What I Realized about How We Change by Going Rock Climbing

how we change

Right around St. Patrick's Day this year, I was preparing to return to rock climbing, a favorite pastime in college. I dug out my climbing shoes and dusted off my harness. I double-checked my belay device (and that I still knew how to use it). I scrolled through the Ventura climbing gym's hours and planned my visit. 

And then the world shut down. 

I'd not climbed in about 17 years. Even though I was long overdue, I figured I could wait a little longer. Last week, Ventura County moved into California's Red Tier classification for managing the COVID-19 pandemic, which meant that the local gym could reopen. So yesterday, I booked my two-hour, socially-distanced slot and climbed for two hours.
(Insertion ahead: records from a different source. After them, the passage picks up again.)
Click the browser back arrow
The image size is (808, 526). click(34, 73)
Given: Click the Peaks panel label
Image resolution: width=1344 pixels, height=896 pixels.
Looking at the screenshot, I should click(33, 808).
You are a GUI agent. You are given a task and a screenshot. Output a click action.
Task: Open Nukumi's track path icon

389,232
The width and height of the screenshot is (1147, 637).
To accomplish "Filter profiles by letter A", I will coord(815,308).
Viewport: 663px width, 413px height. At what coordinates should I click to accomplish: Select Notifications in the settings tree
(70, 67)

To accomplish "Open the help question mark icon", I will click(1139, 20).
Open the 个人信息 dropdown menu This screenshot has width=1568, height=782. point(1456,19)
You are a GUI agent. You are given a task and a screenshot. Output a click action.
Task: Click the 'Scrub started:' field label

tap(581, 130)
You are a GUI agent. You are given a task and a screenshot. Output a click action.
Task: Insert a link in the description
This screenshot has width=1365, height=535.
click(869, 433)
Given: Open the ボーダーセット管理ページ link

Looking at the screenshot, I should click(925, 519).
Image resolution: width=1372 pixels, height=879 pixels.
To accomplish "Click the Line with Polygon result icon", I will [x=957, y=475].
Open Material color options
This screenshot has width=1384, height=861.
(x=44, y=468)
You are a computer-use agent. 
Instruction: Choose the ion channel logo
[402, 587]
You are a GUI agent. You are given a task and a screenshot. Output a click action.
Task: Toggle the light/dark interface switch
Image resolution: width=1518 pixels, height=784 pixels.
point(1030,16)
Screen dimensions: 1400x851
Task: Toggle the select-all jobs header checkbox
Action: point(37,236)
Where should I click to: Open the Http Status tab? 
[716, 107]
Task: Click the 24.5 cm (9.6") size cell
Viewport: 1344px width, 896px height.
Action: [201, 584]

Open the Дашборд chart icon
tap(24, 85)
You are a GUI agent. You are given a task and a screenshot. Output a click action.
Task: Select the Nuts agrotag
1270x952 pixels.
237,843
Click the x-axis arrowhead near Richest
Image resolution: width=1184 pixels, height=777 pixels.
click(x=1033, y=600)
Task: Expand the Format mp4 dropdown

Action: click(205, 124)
I realized two things:

  1. I'm definitely not 22 anymore, and

  2. The secret to being a good climber is being able to visualize your moves before you do them, which is a lot like how we change our behavior.

I'm Not in Kansas Anymore

When first I entered into the climbing gym, it was like greeting an old friend you haven't seen in a while. You know each other, but it's clear immediately upon meeting that time has passed. For me, I was the youngest in the building by about 15 years. I felt a bit like Heinlein's stranger in a strange land. I felt at home quickly, though.

The handful of other climbers that were there were friendly. After a while, we talked about various climbs and cheered each other on as we climbed. I was definitely feeling my age (and my weak forearm strength!), so even though I was self-conscious at first, I soon forgot all about it. 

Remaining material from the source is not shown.